Original topic: tidb sql查询出现长尾请求,超过百分之九十九的请求都是毫秒执行结束,但有部分需要5-10秒才执行结束

| username: TiDBer_AxdzSBqt

When querying TiDB, some requests are particularly slow. I checked the execution plan, and the difference is here:
{num: 8, max: 7.05s, min: 1.26ms, avg: 885ms, p95: 7.05s, max_proc_keys: 9184, p95_proc_keys: 9184, tot_proc: 7.07s, rpc_num: 8, rpc_time: 7.08s, copr_cache_hit_ratio: 0.00, distsql_concurrency: 80}

{num: 4, max: 3.28ms, min: 1.25ms, avg: 1.89ms, p95: 3.28ms, max_proc_keys: 2016, p95_proc_keys: 2016, tot_proc: 3ms, rpc_num: 4, rpc_time: 7.47ms, copr_cache_hit_ratio: 0.00, distsql_concurrency: 80}

After comparing the fast and slow SQL executions, I found that the fast executions generally use 4 threads when reading TiKV, while the slow ones use 8 threads. Is there a speculative execution or retry mechanism?

| username: h5n1 | Original post link

The different cop num indicates that the amount of requested data is also different. It would be best if you could post the complete execution plans for both SQL queries. Additionally, you can use trace to see which region is causing the slowdown.

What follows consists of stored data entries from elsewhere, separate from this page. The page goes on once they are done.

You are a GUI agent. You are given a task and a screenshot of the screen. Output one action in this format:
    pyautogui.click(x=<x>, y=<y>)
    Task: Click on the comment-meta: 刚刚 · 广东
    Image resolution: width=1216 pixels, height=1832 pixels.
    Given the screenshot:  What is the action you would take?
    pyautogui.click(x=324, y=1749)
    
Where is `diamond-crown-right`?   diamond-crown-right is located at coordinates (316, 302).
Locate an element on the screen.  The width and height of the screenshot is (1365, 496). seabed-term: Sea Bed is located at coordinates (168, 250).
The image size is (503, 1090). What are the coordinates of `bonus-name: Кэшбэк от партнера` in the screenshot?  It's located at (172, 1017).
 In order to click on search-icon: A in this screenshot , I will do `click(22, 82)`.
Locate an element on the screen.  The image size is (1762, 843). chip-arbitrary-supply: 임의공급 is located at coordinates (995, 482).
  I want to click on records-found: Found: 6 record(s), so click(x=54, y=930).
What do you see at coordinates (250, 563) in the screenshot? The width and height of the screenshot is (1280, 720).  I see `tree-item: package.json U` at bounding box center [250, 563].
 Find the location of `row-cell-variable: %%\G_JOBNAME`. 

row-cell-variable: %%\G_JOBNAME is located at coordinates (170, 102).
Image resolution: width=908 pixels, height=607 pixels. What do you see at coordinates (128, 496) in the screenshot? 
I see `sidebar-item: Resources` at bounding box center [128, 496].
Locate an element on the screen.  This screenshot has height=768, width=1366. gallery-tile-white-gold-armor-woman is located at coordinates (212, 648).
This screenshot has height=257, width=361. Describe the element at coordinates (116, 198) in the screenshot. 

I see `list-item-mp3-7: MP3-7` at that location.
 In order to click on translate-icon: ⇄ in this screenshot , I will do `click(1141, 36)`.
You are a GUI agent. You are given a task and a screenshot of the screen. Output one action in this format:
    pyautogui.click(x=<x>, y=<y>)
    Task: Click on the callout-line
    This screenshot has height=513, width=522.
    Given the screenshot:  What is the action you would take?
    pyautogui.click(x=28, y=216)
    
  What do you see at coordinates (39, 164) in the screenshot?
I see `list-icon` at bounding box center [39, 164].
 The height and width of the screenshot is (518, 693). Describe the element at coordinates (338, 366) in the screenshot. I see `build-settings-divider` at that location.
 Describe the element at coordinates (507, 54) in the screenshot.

| username: yulei7633 | Original post link

You can check if the slowness is caused by the collection of statistics. Take a look at the monitoring graph of tikv-detail-Coprocessor Overview. Your table is a partitioned table with quite a few partitions. Most of the reasons are related to statistics, as the collection of statistics consumes resources, leading to temporary resource occupation and waiting. I have also encountered a similar phenomenon: my monitoring graph is as follows:

| username: yulei7633 | Original post link

Here’s another monitoring graph below. You can check if yours looks similar to this. Mine looks like this:

| username: TiDBer_AxdzSBqt | Original post link

Thank you for the response. I noticed that my situation is different from yours. In my case, the select operation takes a long time, while collecting statistical information does not take much time.

| username: TiDBer_AxdzSBqt | Original post link

The execution plans are almost the same. The difference lies in what I posted here. This issue only appears with a large number of interface requests, making it difficult to reproduce manually.

| username: 人如其名 | Original post link

Is it really that difficult to post a complete execution plan? The problem itself is already very complex, and then providing so little information makes it extremely difficult to make a judgment. At the very least, you should provide a complete execution plan for the poor performance. If you are a bit more generous, also post the complete execution plan for the good performance.

| username: Kongdom | Original post link

Is it the same SQL?

If the same SQL is sometimes fast and sometimes slow, you might want to consider whether there are hotspots or if the cluster is busy during slow queries.

If it’s not the same SQL, it is recommended to upload the complete execution plan of the slow SQL. Sensitive information can be redacted.

| username: TiDBer_AxdzSBqt | Original post link

The SQL is the same, and the execution plans are exactly the same. If they were different, I wouldn’t be asking. I also suspect that the TiKV might be busy, but looking at the monitoring, it’s not much different from usual.

| username: Kongdom | Original post link

Does that mean there is a hotspot?

| username: TiDBer_AxdzSBqt | Original post link

From the traffic graph, it appears that there is a hotspot, likely due to batch tasks on our end. I also suspect it is related to IO impact.

| username: heiwandou | Original post link

Learn a bit.

| username: Kongdom | Original post link

:thinking: Personally, I think the probability of it being a hotspot is a bit higher.